Curing CML Requires Stem Cell Targeting

Since the landmark IRIS (International Randomized Study of Interferon and STI571) study, and before the second generation TKIs became available, imatinib had been the standard of care for patients in all phases of CML due to its unprecedented efficacy. Currently, 85% of patients in CP that are treated with imatinib survive more than 5 years.7 Despite this degree of success, imatinib is not considered curative. In the latest study by Mahon and associates,8 100 patients treated with imatinib were followed for relapse using polymerase chain reaction analysis of the BCR-ABL fusion for a median follow-up period of 17 months after the fusion gene was no longer detected for 2 years (5 log reduction in BCR-ABL and in complete molecular remission).

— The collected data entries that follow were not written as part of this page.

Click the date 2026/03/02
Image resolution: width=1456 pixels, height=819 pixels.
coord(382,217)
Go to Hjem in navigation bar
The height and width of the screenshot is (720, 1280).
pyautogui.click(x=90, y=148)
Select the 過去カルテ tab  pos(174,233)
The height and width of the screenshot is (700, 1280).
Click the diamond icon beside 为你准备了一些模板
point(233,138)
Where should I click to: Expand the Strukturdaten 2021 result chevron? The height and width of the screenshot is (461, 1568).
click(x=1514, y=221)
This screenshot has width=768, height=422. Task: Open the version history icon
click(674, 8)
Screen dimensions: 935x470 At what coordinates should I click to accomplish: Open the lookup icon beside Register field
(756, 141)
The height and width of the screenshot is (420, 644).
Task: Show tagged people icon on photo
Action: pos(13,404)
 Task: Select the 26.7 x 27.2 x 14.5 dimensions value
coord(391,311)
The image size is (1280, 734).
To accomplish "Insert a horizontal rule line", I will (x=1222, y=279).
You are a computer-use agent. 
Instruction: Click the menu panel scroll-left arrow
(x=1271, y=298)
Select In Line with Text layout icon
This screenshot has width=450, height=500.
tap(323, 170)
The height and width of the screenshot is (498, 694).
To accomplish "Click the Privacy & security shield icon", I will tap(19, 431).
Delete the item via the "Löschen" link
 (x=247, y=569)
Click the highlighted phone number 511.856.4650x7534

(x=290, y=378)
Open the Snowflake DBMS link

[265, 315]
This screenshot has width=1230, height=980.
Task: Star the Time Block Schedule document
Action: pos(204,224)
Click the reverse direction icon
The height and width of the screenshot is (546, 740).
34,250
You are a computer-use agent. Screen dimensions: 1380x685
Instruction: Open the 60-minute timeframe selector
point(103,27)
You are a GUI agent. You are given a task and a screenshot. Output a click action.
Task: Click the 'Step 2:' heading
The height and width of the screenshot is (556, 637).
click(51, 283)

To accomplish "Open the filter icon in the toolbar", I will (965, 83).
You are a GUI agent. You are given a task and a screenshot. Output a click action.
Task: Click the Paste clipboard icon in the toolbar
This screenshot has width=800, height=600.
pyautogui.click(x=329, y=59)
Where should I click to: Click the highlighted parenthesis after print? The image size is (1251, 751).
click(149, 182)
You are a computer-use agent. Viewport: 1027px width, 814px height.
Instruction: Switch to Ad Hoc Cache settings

Of the 69 patients analyzed, 42 (61%) relapsed. Due to short follow-up, it is not known whether the other 40% are cured. The question of why imatinib is not curative for CML may be explained by its inability to eradicate the CML stem cell. It has been shown in CML that the leukemia-initiating cells express high levels of BCR-ABL, making it difficult to suppress the ABL kinase activity.9 In addition, these cells express high levels of the drug transporter in the membrane, which results in decreased accumulation of imatinib inside these stem cells.10 Until there is a way to eliminate the CML stem cell, curing CML may not be possible. It is interesting to note from the case report by Wiernik and coauthors, however, that long-term survival for CML existed before the imatinib era, and most of these long-term survivors were treated with a busulfan-based regimen. Busulfan is commonly used as a conditioning regimen together with cyclophosphamide before stem cell transplantation due to its relative stem cell toxicity.11 It is especially effective in patients with myeloid leukemia compared to lymphoid leukemia. The efficacy, however, is mainly due to its ability to eradicate stem cells in the marrow. In this respect, it may not be difficult to understand why busulfan treatment could result in long-term survival. Whether busulfan could be used to preferentially eliminate leukemic stem cells is worth serious consideration.

Conclusion

CML is a triphasic disease, although current diagnostic criteria cannot readily identify those patients whose disease is evolving due to unknown molecular changes. The prognostic significance of CE in the absence of other AP criteria is uncertain. That imatinib does not cure CML is probably due to its inability to eliminate leukemic stem cells, emphasizing the need to define novel regimens to selectively target these cells. Busulfan and possibly other known stem cell toxins deserve further testing. The identification of long-term survivors also provides an opportunity to determine whether there is an underlying molecular genetic basis for this phenotype.